The announcement from Riyadh builds on an existing billing relationship between the two companies and points to a broader commercial strategy: making Netflix more accessible through stc’s platform and payment channels rather than asking viewers to manage separate subscriptions on their own. stc’s public Netflix offer page already allows customers to subscribe and pay through the operator, reflecting the practical foundation of the tie-up. The latest extension signals an effort to deepen that relationship at a time when households are becoming more selective about how many separate streaming bills they carry.

For stc, the partnership fits a wider diversification drive that reaches beyond traditional telecom services. The group’s 2024 annual reporting shows it has been expanding consumer digital offerings alongside network investment, including stc tv and adjacent platforms, while using its scale in fibre and 5G to reinforce its position in entertainment delivery. The company reported fibre connections for 3.6 million households and 54.7% 5G population coverage in Saudi Arabia, giving it the infrastructure base to push high-bandwidth video services more aggressively.

That network footprint matters because Saudi Arabia’s streaming market is growing quickly, driven by a young population, high smartphone use and the spread of faster home and mobile internet. One industry estimate puts the Saudi OTT market at $2.5 billion in 2025, with further expansion expected through the next decade. Market researchers also point to demand for localised and culturally relevant programming as a central force shaping competition, with global and regional platforms racing to secure a bigger share of viewing time.

Netflix enters that contest with strong brand recognition and a deep international catalogue, but it faces pressure in the region from services with stronger Arabic-language positioning and local commissioning strategies.
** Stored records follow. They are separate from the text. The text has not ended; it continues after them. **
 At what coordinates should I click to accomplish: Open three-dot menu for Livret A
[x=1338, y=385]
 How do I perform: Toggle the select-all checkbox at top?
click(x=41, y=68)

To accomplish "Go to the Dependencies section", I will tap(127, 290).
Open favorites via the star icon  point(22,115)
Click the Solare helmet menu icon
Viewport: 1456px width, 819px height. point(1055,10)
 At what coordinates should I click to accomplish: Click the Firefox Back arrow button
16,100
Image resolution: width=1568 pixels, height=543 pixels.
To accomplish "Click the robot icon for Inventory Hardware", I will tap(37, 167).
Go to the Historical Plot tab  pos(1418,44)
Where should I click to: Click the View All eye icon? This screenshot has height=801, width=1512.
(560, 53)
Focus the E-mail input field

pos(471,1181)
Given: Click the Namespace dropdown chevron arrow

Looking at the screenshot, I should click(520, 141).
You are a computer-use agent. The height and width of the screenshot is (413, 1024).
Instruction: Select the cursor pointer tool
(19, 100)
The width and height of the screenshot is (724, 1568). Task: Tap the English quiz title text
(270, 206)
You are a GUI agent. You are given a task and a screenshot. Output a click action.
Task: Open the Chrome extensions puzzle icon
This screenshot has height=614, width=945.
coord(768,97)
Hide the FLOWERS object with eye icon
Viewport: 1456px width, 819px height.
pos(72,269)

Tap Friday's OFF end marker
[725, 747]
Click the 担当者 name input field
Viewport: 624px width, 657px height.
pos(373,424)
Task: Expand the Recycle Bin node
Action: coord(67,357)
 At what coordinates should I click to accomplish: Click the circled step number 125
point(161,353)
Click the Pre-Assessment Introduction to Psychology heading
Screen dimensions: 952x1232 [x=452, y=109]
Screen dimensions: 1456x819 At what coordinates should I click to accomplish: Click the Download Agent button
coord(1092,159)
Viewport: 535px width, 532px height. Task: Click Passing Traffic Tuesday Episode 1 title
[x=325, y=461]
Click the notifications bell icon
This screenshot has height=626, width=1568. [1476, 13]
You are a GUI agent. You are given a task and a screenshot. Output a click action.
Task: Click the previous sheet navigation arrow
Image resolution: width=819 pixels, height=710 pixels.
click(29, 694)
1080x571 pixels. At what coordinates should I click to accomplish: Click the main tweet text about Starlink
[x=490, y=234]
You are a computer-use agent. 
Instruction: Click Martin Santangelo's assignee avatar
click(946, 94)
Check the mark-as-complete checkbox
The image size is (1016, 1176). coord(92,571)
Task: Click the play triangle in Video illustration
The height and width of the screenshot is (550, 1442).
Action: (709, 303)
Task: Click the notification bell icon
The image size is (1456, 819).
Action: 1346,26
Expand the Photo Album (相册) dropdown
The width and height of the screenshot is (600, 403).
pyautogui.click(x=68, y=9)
Saudi Arabia’s media landscape has been moving towards greater platform aggregation, and Netflix has already shown willingness to work through regional distribution partners in order to widen reach. The stc extension therefore looks less like a simple promotional tie-up and more like part of a broader distribution strategy in which telecom operators serve as gateways to content, customer acquisition and recurring payments.

For consumers, the appeal is convenience. Bundled services can reduce the friction of signing up, centralise billing and, in some cases, cut the effective cost of access. That is especially important in a market where viewers often juggle several services across sport, Arabic drama, international series and family entertainment. The company statement on the partnership stresses easier access and a more integrated streaming experience, which aligns with a wider industry shift towards aggregation as subscription fatigue grows.

Still, bundling is not without risks. For telecom groups, content partnerships can help protect market share, but they also risk becoming expensive if promotional giveaways fail to produce lasting loyalty or higher spending elsewhere in the customer relationship. For streaming companies, operator deals broaden distribution but can reduce direct control over the user relationship and make subscriber economics less transparent. The balance between reach and margin is becoming more delicate as the streaming sector matures and competition intensifies. That tension is visible across the region, where platforms and distributors are increasingly experimenting with hybrid models that combine premium subscriptions, advertising and partnership-led growth.